Four patterns of an acute sickle cell crisis are now recognizable. They are based on the part of the body where the crisis occurs.

  • Bone crisis: An acute pain in a bone can occur, typically in an arm or leg. The affected area may be tender. Common bones involved include the large bones in the arm or leg: the humerus, tibia, and femur.
  • Acute chest syndrome: Sudden acute chest pain associated with coughing up of blood. Low-grade fevers can be present. The person is usually short of breath. Acute chest syndrome is common in a young person with sickle cell disease. Chronic (long-term) sickle cell lung disease develops with time because the acute and subacute lung crisis leads to scarred lungs and other problems.
  • Abdominal crisis: Sudden and constant pain may be associated with the abdominal crisis of sickle cell disease. It becomes insistent. The pain may or may not be localized to any one area of the abdomen. It may be with symptoms like diarrhea, nausea, and vomiting.
  • Joint crisis: Acute and painful joint crisis may develop without a significant traumatic history. Its concentrates is either in a single joint or in multiple joints. Often the connecting bony parts of the joint are painful.
  • Eyes: The effect of sickle cell disease on the eyes comes from the increased viscosity of blood and the narrowness of the eye’s blood vessels. Retinopathy – disease of the retina, is common and causes problems with vision.
  •  Kidneys: Some amount of kidney damage occurs in sickle cell disease.
  • Genitals: Priapism (a constant erection of the penis) is common. It affects about 40% of all men with sickle cell disease. Severe episodes causes impotency.
  • Infections: People with sickle cell disease have weakened immune systems and are at increased risk for developing infection in the kidneys, lungs, bones, and central nervous system.
  • Blood problems: People with sickle cell disease can develop anemia-a reduction in the number of red blood cells. Symptoms of anemia are shortness of breath (oxygen is not getting to tissues), lightheadedness, and fatigue.
  • Heart attacks can occur

Sickle Cell Disease Diagnosis

Your doctor will take the complete medical history of the sickle cell disease. This history should include whether any infections are present. These problems would be caused by dehydration, bleeding, lack of oxygen in the tissue, alcohol and drug use, and pregnancy.

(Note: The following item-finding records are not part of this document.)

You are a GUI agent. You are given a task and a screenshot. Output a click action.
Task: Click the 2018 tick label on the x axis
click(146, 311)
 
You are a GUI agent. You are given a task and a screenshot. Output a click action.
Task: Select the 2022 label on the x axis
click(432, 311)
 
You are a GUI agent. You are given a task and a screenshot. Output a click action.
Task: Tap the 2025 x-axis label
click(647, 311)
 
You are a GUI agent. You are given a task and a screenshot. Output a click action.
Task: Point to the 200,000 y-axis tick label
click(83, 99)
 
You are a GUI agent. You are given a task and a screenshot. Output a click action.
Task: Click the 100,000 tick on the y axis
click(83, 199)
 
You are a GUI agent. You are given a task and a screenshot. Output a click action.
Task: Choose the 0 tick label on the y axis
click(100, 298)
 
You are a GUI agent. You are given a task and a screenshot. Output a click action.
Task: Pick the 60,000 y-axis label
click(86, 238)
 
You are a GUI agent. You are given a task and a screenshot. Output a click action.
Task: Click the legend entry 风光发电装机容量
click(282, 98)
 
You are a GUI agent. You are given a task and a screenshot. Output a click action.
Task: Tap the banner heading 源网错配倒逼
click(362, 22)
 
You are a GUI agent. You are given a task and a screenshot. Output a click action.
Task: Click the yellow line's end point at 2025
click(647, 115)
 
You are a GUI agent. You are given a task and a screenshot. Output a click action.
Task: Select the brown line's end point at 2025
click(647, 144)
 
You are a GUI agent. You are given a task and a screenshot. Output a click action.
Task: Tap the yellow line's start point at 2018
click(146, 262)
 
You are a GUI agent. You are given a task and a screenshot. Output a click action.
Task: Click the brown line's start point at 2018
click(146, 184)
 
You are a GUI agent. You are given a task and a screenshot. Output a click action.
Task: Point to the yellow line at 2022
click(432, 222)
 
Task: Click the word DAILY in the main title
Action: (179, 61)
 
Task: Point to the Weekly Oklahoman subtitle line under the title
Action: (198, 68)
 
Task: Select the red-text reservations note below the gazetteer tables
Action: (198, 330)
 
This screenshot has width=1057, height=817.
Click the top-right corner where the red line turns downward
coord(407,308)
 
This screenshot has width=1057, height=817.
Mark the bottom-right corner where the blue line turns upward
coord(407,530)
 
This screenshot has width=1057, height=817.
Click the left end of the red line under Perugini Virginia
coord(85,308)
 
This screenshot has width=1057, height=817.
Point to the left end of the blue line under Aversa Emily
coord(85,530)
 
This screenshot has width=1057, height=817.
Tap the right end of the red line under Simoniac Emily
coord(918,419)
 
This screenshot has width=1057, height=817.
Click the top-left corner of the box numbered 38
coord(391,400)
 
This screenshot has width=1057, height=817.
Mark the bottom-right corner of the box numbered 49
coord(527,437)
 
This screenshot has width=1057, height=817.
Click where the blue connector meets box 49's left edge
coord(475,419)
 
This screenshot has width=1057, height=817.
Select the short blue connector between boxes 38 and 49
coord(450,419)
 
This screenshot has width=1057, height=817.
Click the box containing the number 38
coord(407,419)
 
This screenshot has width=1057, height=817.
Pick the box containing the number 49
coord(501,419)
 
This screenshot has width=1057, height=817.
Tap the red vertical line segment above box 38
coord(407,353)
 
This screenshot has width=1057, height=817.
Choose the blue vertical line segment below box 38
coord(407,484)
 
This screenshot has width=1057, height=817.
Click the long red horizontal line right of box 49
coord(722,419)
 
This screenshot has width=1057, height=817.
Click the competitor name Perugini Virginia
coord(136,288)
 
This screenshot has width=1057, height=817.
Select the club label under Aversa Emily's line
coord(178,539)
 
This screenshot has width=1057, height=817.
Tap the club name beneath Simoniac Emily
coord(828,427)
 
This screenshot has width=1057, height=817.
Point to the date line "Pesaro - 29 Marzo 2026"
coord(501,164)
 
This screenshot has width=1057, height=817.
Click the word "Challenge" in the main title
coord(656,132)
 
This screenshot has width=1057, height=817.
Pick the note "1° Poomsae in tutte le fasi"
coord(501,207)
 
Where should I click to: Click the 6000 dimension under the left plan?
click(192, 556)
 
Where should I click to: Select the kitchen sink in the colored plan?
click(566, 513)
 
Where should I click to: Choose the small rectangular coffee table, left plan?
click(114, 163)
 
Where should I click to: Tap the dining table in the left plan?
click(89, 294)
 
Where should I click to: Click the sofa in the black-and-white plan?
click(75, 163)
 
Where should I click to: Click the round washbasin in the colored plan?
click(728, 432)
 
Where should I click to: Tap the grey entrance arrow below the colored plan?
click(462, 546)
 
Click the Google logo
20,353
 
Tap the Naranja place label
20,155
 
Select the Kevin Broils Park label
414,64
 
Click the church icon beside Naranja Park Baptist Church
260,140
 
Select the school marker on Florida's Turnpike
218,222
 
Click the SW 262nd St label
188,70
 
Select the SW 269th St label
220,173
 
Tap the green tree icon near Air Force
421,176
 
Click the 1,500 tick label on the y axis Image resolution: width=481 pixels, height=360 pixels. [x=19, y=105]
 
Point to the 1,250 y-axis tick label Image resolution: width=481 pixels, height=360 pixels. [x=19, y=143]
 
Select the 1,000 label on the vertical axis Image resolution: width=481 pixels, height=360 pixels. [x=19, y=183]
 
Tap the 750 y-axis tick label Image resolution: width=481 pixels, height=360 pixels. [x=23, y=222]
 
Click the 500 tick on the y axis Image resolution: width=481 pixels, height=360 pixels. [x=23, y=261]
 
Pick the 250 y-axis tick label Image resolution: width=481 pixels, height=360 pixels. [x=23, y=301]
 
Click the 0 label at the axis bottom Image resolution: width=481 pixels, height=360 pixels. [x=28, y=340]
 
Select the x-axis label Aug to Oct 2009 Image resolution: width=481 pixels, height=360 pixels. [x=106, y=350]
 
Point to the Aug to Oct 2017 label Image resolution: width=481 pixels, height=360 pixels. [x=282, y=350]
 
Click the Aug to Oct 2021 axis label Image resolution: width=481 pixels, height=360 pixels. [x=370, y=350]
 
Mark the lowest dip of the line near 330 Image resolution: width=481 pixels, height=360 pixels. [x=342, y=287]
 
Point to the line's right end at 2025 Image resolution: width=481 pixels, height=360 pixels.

  • During a physical exam, the physician will check the nervous system, lungs, bones, eyes, and abdomen, in particular.
  • The physician will perform blood and urine tests. If indicated, the physician may have a CT scan of the head taken and perform a spinal tab to check for problems in the spinal fluid and brain.

If the physician suspect’s sickle cell disease in an adult, or more commonly a child not previously diagnosed with this disease, attention will first be paid to getting a family history of sickle cell disease. The physician then performs a blood test to detect the disease.

Sickle Cell Disease Treatment at Home

Minute alterations in the red blood cells can instigate a torrent of symptoms leading to a sickle cell crisis. Therefore home care is often difficult. The best home care is understanding the illness and knowing when and where to seek immediate medical care.

Sickle Cell Treatment with Medications

  • For sicle cell pain crisis, pain medications, often narcotics, will be administered.
  • IV fluids are an essential part of therapy.
  • Infection: If the physician diagnoses a bacterial infection, antibiotics are given.
  • Anemia: A red blood cell transfusion may be required if there is a significant decrease in the red blood cell count
  • Hydroxyurea may be used to increase the amount of Hgb F and decrease the amount of Hgb S, which can decrease the longstanding risks of sickle cell crises.